The first fissures have appeared in congressional support for VAWA.
Hearings are currently going on in the Senate Judiciary Committee for the reauthorization of the Violence Against Women Act. Read about them here (Washington Times, 7/14/11). And as you might expect, representatives of Stop Abusive and Violent Environments (SAVE) were on hand to report on the proceedings.
SAVE’s Dr. Edward Bartlett tells us that, in the past, Judiciary Committee hearings on VAWA were collegial affairs, which is to say that everyone agreed on pretty much everything and the waters of committee discourse remained calm.

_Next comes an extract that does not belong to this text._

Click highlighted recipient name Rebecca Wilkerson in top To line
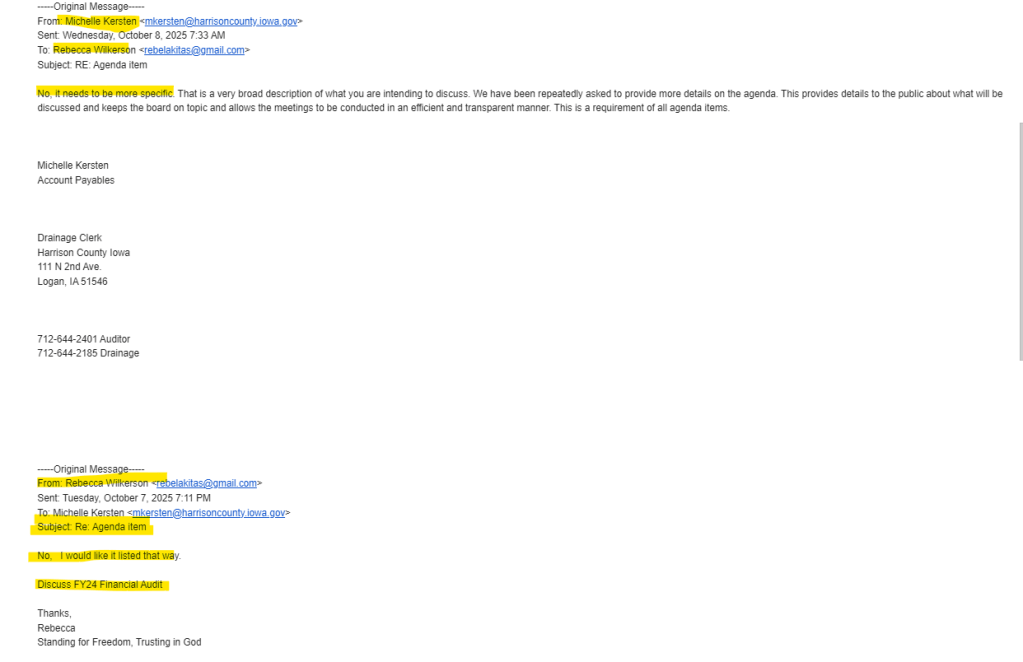 pos(95,50)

This year it’s different. For one thing, SAVE had nine people there wearing T-shirts with the message “I Was FALSELY ACCUSED of Domestic Violence.”
More importantly, ranking Republican Senator Charles Grassley of Iowa had two witnesses whose testimony may outline the fissures in the support for VAWA I mentioned.
One of those was Julie Poner whose ex-husband used false allegations of domestic violence in his native country to gain legal entrance to the United States. So Fissure Number One is the problem of false allegations. That’s important for countless reasons.
Bartlett reports that after yesterday’s hearing, SAVE representatives approached committee member Amy Klobuchar of Minnesota and “emphasized how every false allegation takes away desperately needed services and protections from real victims.” Apparently Klobuchar got the message and was sympathetic.
The second fissure is the problem of where the money goes.
Reviews of VAWA grantees have uncovered vast problems with record-keeping and unallowable expenditures, said Mr. Grassley. “Simply put, in today”s economic environment, we cannot tolerate this level of malfeasance in federal grant programs.’
I disagree. I would prefer Grassley to have said “we cannot tolerate this level of malfeasance in federal grant programs in any economic climate.” But I’ll take what I can get.
What level of malfeasance is the senator referring to? Well, for starters, the president’s Office of Management and Budget candidly admits that it doesn’t have enough information on what shelters and other grantees do with the money we give them to assess their success or failure. We also can’t do that because there are no standards for success or failure. Those standards don’t exist because no one’s thought to establish them.
In short, shelters and other recipients of the $551 million in VAWA funding are pretty much free to spend it any way they want with no consequences for the rampant “malfeasance” Grassley referred to.
And that brings us to Fissure Number Three.
Government Accountability Office official Eileen Larence testified about the dearth of data related to VAWA and domestic-violence issues. But she cautioned Congress that “challenges exist for collecting this data,’ such as people”s confidentiality and safety, staffing costs and definitions of abuse.
She gets the day’s prize for understatement. Put another way, DV shelters refuse to tell the government that pays them what they do. So there is indeed a “dearth of data.” There need not be, but there is. All Congress has to do is treat VAWA the same way it treats every other federal program except the CIA (interesting comparison, no?) and we’d at least be headed in the right direction.
Congress needs to establish standards for DV shelter performance and require accurate reporting of what’s done, what’s spent and for what. Some agency with enforcement authority needs to oversee compliance. That’s as basic as it gets and yet DV shelters have to date been all but exempt from all of it.
One of the consequences of VAWA funding and shelter behavior flying under the radar is to take the entire system out of the democratic process. When administrative agencies are empowered by Congress to establish standards of performance and oversee compliance, we the people are able to know what is going on behind the closed doors of those receiving our tax money. That way, we can demand change if it’s warranted.
But when we don’t know what’s going on inside DV shelters, we can’t very well bring our influence to bear on our elected representatives. What would we say?
As far as I know, that wasn’t mentioned at yesterday’s hearings, but for the first time since its original passage, there are cracks in the edifice of VAWA’s hitherto unquestioning support. And that portends more of the same. There are plenty of other issues with VAWA beyond the three that have come up, but once Congress gets the regulatory bit in its teeth, the law will unavoidably become more sensible, gender-neutral and recipients of grants will have to conform to the standards set.
None of that is ideal. The ideologues will still rule the roost, but as time goes on, they’ll more and more be expected to prove their claims, justify the exclusion of women with teenage boys, verify that those receiving services are actually victims of DV, etc. Shelters will less and less be havens for drug dealers. Homeless women will be directed to homeless shelters so that actual victims of DV will have room at shelters. Male victims will start to receive protection and female perpetrators will get treatment.
And with the emphasis on tight budgets, I’d expect the definition of domestic violence to be narrowed considerably. At some point, some senator is bound to start asking why federal funds are being used to house women because their husbands shouted at them or they were afraid they might.
Remember, that’s one of the things Eileen Larance emphasized as problematical – “definitions of abuse.”
All that is to say that the edifice is finally showing signs of cracking. Will VAWA be reauthorized this year? Of course it will be. But change is in the wind.